The only other FSC student that worked with LAL Today graduated in December, Trevor Peters. He had been interning with YLakeland when the change began to happen, and he rode it out to graduation. Livingston sees her experience with YLakeland as part of what made it easy for her to apply to work for LAL Today—she had met with the mayor of Lakeland on a prior occasion, and she had written about other Lakeland development previously. 

YLakeland was founded as a way to engage college students and young adults with the community. Beyond study nights and social media posts, YLakeland ambassadors like Livingston and Bowling were in charge of tabling at Florida Southern to promote YLakeland’s platform and taking students to events and businesses they had never been to before. 

“I’d bring them to the farmer’s market,” Livingston said. “It was really about promoting local businesses in creative, non-sponsor-y ways.” 

Where YLakeland’s market was small, just local college students and young adults that the city wanted to keep in town, LAL Today’s market spans any demographic with access to the internet. “LAL Today is very much for people who live here, whether that’s young people, moms, whatever, dads, business men—Dr. Hamilton reads it every morning,” Livingston said. 

Livingston describes much of her work now, with LAL Today, as investigative. LAL Today depends on tips from its readers, but even then much of it must be fact-checked by workers and linked to credible sources. “Everything that you see publication-wise, we help with the background for that,” she said. “We come up with news notes, which are short blurbs with local news, development, [and] national news.” 

Livingston noted that much of the material that LAL Today produces is obtained through community interaction. “We’ll put on our story, ‘Hey, does anyone know what’s happening at this new development site?’” she said, “Whether it’s people that are working for the City of Lakeland, we’ll get answers quickly, or someone who lives right near there.” She enjoys getting tips about the city from people who live in the city.

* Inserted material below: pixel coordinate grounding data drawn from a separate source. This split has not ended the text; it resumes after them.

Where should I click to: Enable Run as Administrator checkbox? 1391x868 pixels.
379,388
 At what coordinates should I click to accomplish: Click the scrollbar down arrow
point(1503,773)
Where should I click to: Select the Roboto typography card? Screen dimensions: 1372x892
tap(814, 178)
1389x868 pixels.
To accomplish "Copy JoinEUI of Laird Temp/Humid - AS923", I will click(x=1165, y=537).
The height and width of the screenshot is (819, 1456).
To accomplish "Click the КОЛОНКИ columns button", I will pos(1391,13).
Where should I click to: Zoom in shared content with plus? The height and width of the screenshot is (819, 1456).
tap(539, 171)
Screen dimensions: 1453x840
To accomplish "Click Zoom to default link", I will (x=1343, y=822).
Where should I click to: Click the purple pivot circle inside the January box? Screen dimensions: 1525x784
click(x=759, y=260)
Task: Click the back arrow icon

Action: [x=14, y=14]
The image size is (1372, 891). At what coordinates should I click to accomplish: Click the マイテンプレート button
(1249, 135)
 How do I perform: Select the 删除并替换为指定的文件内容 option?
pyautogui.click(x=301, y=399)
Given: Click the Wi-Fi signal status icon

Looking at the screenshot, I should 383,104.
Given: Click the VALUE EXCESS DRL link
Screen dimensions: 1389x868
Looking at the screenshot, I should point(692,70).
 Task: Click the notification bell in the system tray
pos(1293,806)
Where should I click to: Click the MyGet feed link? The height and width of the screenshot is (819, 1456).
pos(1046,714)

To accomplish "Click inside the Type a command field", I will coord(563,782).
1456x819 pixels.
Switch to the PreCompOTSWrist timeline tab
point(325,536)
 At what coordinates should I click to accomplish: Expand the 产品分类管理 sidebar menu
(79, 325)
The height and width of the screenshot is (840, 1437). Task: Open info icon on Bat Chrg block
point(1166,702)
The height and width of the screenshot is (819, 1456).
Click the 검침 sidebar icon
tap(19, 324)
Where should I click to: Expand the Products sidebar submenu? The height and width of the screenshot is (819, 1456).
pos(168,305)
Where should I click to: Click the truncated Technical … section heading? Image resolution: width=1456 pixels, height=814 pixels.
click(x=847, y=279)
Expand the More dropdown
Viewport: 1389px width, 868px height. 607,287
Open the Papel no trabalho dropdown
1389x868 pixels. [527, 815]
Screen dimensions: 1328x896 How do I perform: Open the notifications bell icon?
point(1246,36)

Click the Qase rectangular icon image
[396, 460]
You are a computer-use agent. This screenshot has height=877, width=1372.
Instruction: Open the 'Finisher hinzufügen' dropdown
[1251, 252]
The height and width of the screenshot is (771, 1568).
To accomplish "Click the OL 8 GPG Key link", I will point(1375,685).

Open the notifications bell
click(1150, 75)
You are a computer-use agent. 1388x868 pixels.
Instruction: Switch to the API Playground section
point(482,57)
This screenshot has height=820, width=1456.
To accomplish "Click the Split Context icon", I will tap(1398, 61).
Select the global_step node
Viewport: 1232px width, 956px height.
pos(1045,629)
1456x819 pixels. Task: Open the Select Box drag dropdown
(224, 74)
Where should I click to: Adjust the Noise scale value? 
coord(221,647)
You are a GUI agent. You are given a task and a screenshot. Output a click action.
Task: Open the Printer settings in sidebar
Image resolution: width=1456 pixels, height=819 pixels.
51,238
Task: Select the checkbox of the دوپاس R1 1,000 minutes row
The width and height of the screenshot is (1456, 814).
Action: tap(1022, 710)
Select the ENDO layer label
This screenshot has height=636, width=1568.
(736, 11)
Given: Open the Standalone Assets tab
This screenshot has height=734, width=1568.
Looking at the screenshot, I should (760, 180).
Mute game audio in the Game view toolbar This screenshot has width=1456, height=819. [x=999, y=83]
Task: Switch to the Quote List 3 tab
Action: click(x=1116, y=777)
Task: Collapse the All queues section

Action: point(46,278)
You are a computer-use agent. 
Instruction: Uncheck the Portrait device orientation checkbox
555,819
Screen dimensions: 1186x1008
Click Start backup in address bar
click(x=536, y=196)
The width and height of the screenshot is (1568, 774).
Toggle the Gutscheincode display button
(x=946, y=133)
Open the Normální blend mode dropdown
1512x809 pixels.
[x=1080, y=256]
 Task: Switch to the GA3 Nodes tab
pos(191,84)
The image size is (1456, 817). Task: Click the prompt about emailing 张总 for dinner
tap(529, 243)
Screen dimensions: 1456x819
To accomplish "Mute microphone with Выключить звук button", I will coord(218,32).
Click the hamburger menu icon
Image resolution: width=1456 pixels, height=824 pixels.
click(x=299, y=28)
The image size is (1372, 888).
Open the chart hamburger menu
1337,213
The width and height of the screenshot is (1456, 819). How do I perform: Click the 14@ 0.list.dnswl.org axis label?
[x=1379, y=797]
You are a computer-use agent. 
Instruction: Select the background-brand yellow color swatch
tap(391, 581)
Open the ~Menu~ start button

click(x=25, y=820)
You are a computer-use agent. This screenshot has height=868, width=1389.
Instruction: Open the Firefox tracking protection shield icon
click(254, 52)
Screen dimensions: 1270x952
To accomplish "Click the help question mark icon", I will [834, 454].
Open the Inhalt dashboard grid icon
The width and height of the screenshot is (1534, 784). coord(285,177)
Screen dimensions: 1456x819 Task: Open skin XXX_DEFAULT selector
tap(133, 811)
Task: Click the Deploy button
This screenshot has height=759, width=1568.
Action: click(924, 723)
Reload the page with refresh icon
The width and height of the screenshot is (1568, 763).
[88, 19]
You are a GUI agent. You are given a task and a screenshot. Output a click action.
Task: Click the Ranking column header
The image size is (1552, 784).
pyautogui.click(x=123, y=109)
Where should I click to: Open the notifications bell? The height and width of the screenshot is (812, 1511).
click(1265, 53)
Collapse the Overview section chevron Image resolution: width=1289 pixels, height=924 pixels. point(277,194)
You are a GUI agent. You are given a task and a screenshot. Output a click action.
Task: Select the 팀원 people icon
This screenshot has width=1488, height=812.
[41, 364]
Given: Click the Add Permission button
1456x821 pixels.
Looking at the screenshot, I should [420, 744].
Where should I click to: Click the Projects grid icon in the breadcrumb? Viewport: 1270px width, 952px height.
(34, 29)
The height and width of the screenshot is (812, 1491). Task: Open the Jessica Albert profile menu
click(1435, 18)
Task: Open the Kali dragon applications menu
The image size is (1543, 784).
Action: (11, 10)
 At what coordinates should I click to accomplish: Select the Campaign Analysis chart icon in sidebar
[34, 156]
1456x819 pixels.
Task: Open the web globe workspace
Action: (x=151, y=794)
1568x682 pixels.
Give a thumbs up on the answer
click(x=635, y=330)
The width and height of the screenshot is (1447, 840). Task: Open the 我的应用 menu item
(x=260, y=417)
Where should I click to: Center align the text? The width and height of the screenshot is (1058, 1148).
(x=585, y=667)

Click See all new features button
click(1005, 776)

YLakeland was largely overseen by Christina Graham, who now serves as the Executive Director for Catapult, the startup accelerator and workspace in downtown Lakeland. Three top editors and journalists in LAL Today are Catapult members. 

Both YLakeland and Catapult were initiatives of the Lakeland Economic Development Council, which is funded by major local and state businesses. Publix and MidFlorida Credit union are two of the largest funding partners of the LEDC. 

6AM City serves as the six-city news broadcasters, all of which are in the South. Other cities with 6AM City publications are Chattanooga, Tenn.; Asheville, N.C. and Charleston and Columbia, S.C. According to YLakeland’s initial announcement about the transition, 6AM City is similar to TheSkimm or The Hustle, but “hyper-local.”

6AM City’s strengths lie in its general, universal style guide. It has special typographical guidelines, they use the plus sign instead of the world ‘and,’ for instance. Livingston appreciates the structure that 6AM City provides to LAL Today because it allows her to learn as she conducts interviews and talks to public officials.

“It’s certainly been more of a learning experience,” Livingston said. “With YLakeland, I was just on the team of making things happen, whereas with LAL they’re teaching me a lot, which has been so valuable.” 

“I’m interested to see where LAL Today will go, even after my graduation and everything,” Livingston says, “how it continues to get more and more involved in the city, how it continues to write more, how it continues to gain a greater following.”